Mile 100
Tonight's the first night of the Memorial Day weekend, and when I was a kid growing up in northern New Jersey, this night was always the unofficial start of summer. The rental units began their summer season tonight all up and down the Jersey Shore, and so as soon as we could get away during the day Friday we were off down the New Jersey Turnpike and then the Garden State Parkway to our favorite shore haunt, the lovely burg of Belmar.

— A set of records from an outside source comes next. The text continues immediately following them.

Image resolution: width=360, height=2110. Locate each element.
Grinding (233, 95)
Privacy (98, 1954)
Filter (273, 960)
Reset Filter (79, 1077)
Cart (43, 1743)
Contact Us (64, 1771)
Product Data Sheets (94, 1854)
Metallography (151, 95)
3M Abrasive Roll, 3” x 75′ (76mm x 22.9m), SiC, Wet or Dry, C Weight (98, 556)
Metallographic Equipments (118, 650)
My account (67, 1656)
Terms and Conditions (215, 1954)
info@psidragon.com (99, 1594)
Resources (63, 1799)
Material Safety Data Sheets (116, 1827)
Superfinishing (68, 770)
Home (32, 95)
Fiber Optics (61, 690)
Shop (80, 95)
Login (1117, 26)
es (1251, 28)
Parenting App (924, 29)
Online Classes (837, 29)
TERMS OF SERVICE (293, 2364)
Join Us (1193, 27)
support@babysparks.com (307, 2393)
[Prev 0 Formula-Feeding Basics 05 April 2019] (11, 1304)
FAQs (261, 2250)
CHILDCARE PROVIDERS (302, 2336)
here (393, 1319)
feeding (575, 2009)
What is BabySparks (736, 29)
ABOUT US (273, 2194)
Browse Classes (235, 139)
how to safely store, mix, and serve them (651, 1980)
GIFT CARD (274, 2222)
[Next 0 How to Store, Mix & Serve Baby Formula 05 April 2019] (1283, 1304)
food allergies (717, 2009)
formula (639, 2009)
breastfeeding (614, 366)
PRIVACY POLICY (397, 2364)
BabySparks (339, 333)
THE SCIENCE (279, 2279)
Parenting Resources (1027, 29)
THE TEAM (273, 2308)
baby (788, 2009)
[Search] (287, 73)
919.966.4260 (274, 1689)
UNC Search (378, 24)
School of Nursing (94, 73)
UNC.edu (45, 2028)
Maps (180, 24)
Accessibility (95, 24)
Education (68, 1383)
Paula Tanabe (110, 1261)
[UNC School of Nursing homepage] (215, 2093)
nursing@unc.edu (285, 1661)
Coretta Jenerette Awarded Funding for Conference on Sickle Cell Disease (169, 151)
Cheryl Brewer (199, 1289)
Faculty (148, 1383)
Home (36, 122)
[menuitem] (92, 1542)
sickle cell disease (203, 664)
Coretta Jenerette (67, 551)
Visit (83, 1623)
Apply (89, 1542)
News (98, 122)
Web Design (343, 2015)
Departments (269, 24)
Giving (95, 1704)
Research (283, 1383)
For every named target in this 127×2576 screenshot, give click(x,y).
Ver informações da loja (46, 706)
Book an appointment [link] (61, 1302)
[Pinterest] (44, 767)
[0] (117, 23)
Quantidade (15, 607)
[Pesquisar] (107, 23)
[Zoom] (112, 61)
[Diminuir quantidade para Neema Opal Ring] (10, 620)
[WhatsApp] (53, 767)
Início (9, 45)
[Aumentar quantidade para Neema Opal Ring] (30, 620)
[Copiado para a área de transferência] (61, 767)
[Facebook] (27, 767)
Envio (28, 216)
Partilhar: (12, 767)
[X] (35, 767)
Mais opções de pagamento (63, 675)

Summers in Belmar were classic fun. The beaches were packed with our high school and college cronies, and all the girls from the Catholic girls' academies were there, but minus those stuffy uniforms. There was a Dairy Queen at 18th and Ocean for the high schoolers, and for those who had reached (or could fake) the age of 18, which was the drinking age in those days, right across from the Dairy Queen was DJ's Bar. Formally known as Mr. D'Jais, this tiny establishment served five (small) draft beers for a dollar and rocked the neighborhood with various bands, especially a cover band called Holme. They played on Saturday and Sunday afternoons as well as on weekend nights, and during the day shift, when the band took a break, you could run across Ocean Ave. and jump right into the green Atlantic to cool off.
Money was tight for us weekend revelers, and all sorts of budgetary scams were concocted to conserve valuable funds for DJ's or the Dairy Queen. Admission to the beach required a badge, which one had to purchase from the municipal booth and show to the attendant at the gate to the beach. We soon learned that if one guy made it through the gate with a badge and a football, he could clip his badge to the ball's threads and toss it to his buddy over the four-foot fence. It looked like an innocent game of catch, but it wasn't.
Accommodations were another issue. Only a few guys had the money for a legitimate place to stay, and for the rest of us, you sponged off a friend if you could, and scrounged around for a place to sleep if there was no room at anyone else's inn. Sleeping on the beach was illegal, and attempts to crash under the boardwalk also proved futile, as the local officers were pretty good at shining their flashlights through the spaces between the boards to find you.
One option was to stay up all night, watch the sun rise on the beach, and then sleep on the beach all day. You could eat at Pat's Diner ("For Food That's Finer") in the wee small hours, and walk around the Belmar streets until it started to get light out. The Belmar streets were beautiful Jersey Shore avenues -- Bruce Springsteen's band is named after a Belmar street -- and a middle-of-the-night stroll around town could be pleasant enough. The town is only about a mile square, so you could wind your way along just about all of its streets in a few hours. However, a few vicious sunburns (which I pray won't come back to haunt me later in life) resulted from the daytime beach crashes, and they put an end to that particular experiment.
One summer, a group of guys got a brilliant idea: Why not drive to a rest stop on the Garden State Parkway, sleep in the car or on the picnic grounds, and if the cops came, claim that you were driving home and just got sleepy? With this our plan, about a dozen us would camp out in sleeping bags in the trees behind the Monmouth Rest Stop at Mile 100 on the Parkway on Friday and Saturday nights. There was a Howard Johnson-type restaurant there, open 24 hours, along with lit, heated, reasonably clean rest rooms that came in mighty handy for draining all the Bud that had been consumed over the course of the evening. You could even brush your teeth in there. Meanwhile your buddies were hunkering down in the woods with an FM radio playing stuff like Neil Young's "After the Gold Rush."
By mid-summer the state troopers had caught on to our ploy, and their wakeup visits started coming earlier and earlier. They had a good sense of humor about it, though. I remember one officer shouting through his bullhorn: "Wake up! What the hell do ya think this is, Woodstock?"
The next year, enough of us had jobs and spending cash that the options multiplied. There were couches, floor space, porch space, even extra beds available in some of the apartments that the kids rented. We ran for a while with a guy whose uncle operated a creaky old hotel right on Ocean Avenue, and I think I may have even paid for a few nights' stays there.
When I graduated from college, and moved out west, my Belmar days came to a close. But I'll never forget those all-night walking tours, breakfast at Pat's, "lunch" at DJ's, and the brief sleep that came under the stars at Mile 100.
UPDATE, 6/1/04: My old friend Jeff, with whom I shared many Belmar adventures, including all-night strolls in which we played "kick the 'tainer" (a post for another time), tracked me down as a result of this post. He reminded me that the beers at DJ's were seven for a dollar. Now that I think of it, I believe that at the start of our visits to that establishment, that was indeed the price.
But it went up to five for a dollar before my last one. I remember because the approved method of carrying said five beers from the bar to your standing room spot was to insert one finger in each of the five glasses and squeeze them together.